I am instantly struck by how clean and unforced he plays the simple opening melody, devoid of any distracting accents that plague many performances of this deceptively difficult passage.

Next I stumbled across another priceless piece of old footage, where Van Cliburn is surrounded by a throng of admirers playing my favorite of the 19 Liszt Hungarian Rhapsodies -- No 12:

One can glimpse here from the audience crowding the piano the palpable excitement he could generate with his stage presence. True to form, Van Cliburn pulls off a performance that is ostentatiously virtuosic, as this concert showpiece should be played, yet does not sacrifice or cheapen any musical lines in the pursuit of that quality.
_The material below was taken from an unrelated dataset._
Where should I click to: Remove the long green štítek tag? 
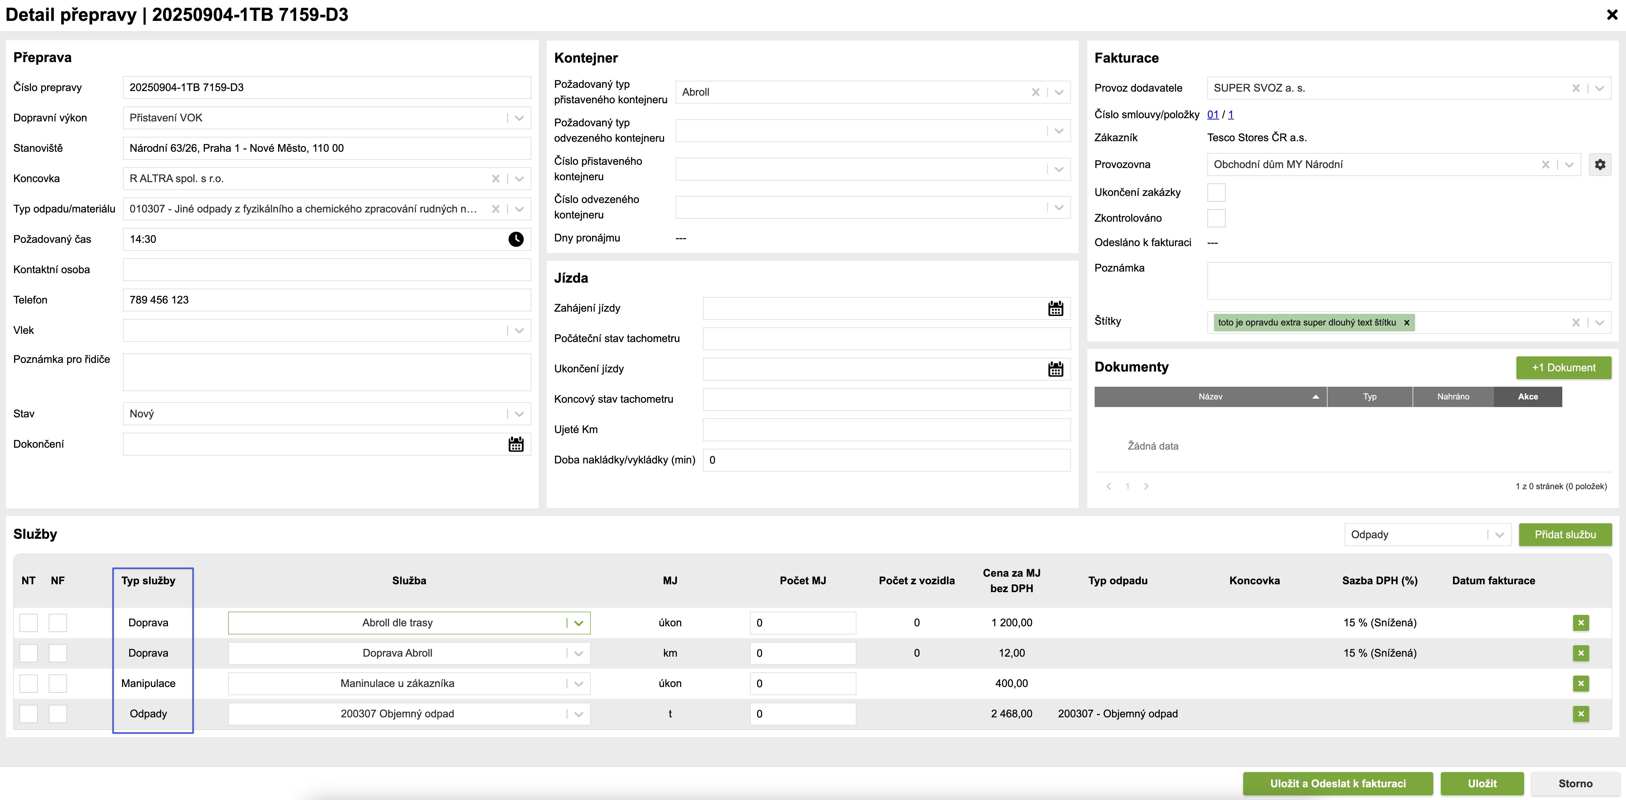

While in law school in Philadelphia, I sometimes visited the Steinway dealer to get my "fix" during my days of exile from a proper instrument, and especially to play the D (9 ft) Steinways, some of which were for sale and some of which were among the various concert instruments for artists to select when playing with the Philadelphia Orchestra, and other venues. On one occasion I discovered a concert piano which, after playing merely the first few notes of a Scriabin Etude, caused me nearly to fall over backwards in my chair. So sonorous, mournful and haunting was its midrange that simply playing a C Major scale could induce tears. I played a little more, then sauntered trance-like to the manager's office, who having overheard me play and seeing my jaw agape, needed no prompting and swooned empathetically: "Yes I know... you were playing C56879 [or some such number]... Amazing isn't it? That's the piano we just got after searching for years for a musical "double" to replace the concert instrument we lost to Van Cliburn when he made us an offer to purchase we simply could not refuse on an instrument that was strictly not for sale."
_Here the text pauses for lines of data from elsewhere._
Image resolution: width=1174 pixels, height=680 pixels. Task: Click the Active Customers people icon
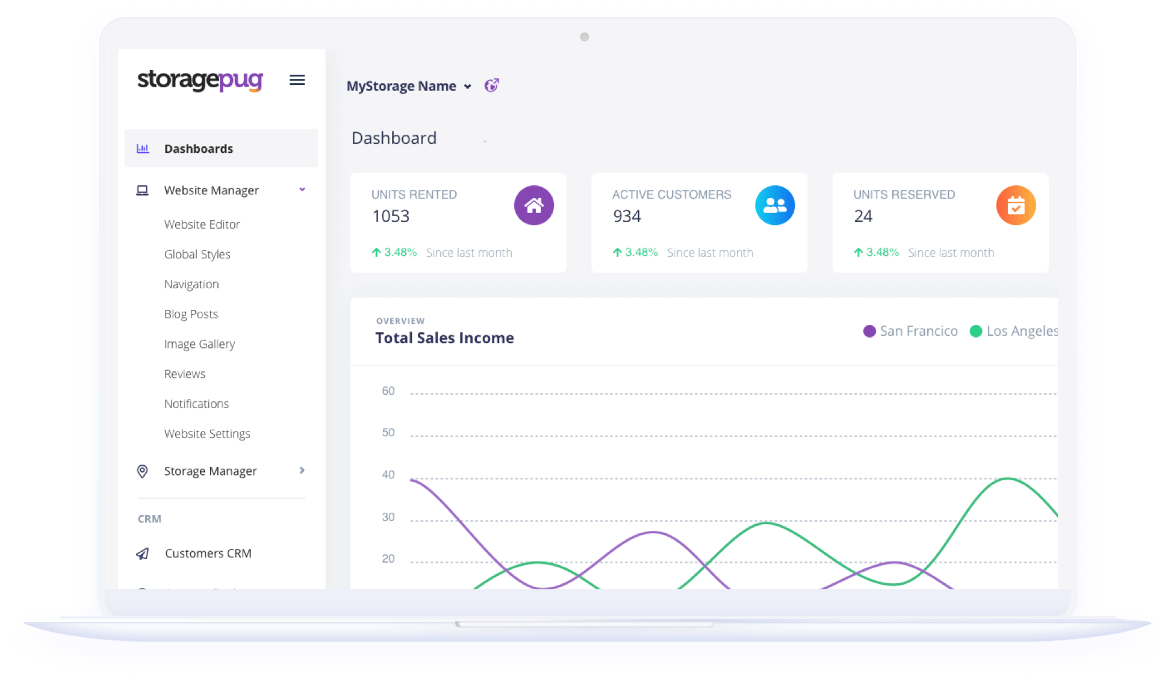pos(775,205)
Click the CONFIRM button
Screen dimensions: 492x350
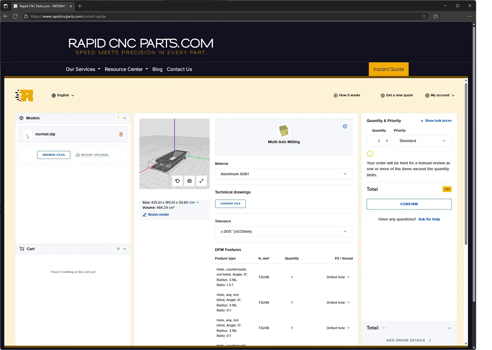409,204
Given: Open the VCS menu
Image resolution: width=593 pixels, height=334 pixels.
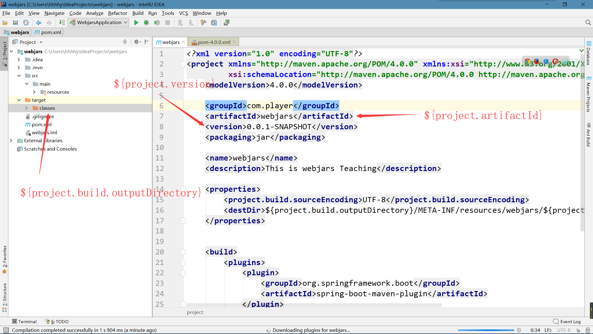Looking at the screenshot, I should 183,13.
It turns out Van Cliburn was an impetuous soul, and when he fell in love with something, he simply had to have it, and could be very persistent. For instance, I am told that one day while feeling rather manic on tour, he decided he loved his hotel room so much, he bought everything in it -- furniture, drapes, and all, and took it back to his home in Texas to adorn a room that was intended to recreate or preserve the way he felt at that moment. Apparently he felt the same about a particular D Steinway in Philadelphia one day. The dealer told me they always regretted their decision and had long struggled in vain to find an instrument that emulated its qualities, resulting finally in the piano it was my privilege to play that day. I've not encountered its equal since and surely never will.

I imagine Van Cliburn now in paradise, playing, for the first time, a piano whose qualities finally exceed even that D Steinway he found in Philadelphia. Perhaps he is playing one of Rachmaninoff's Suites for Two Pianos with Sergei himself.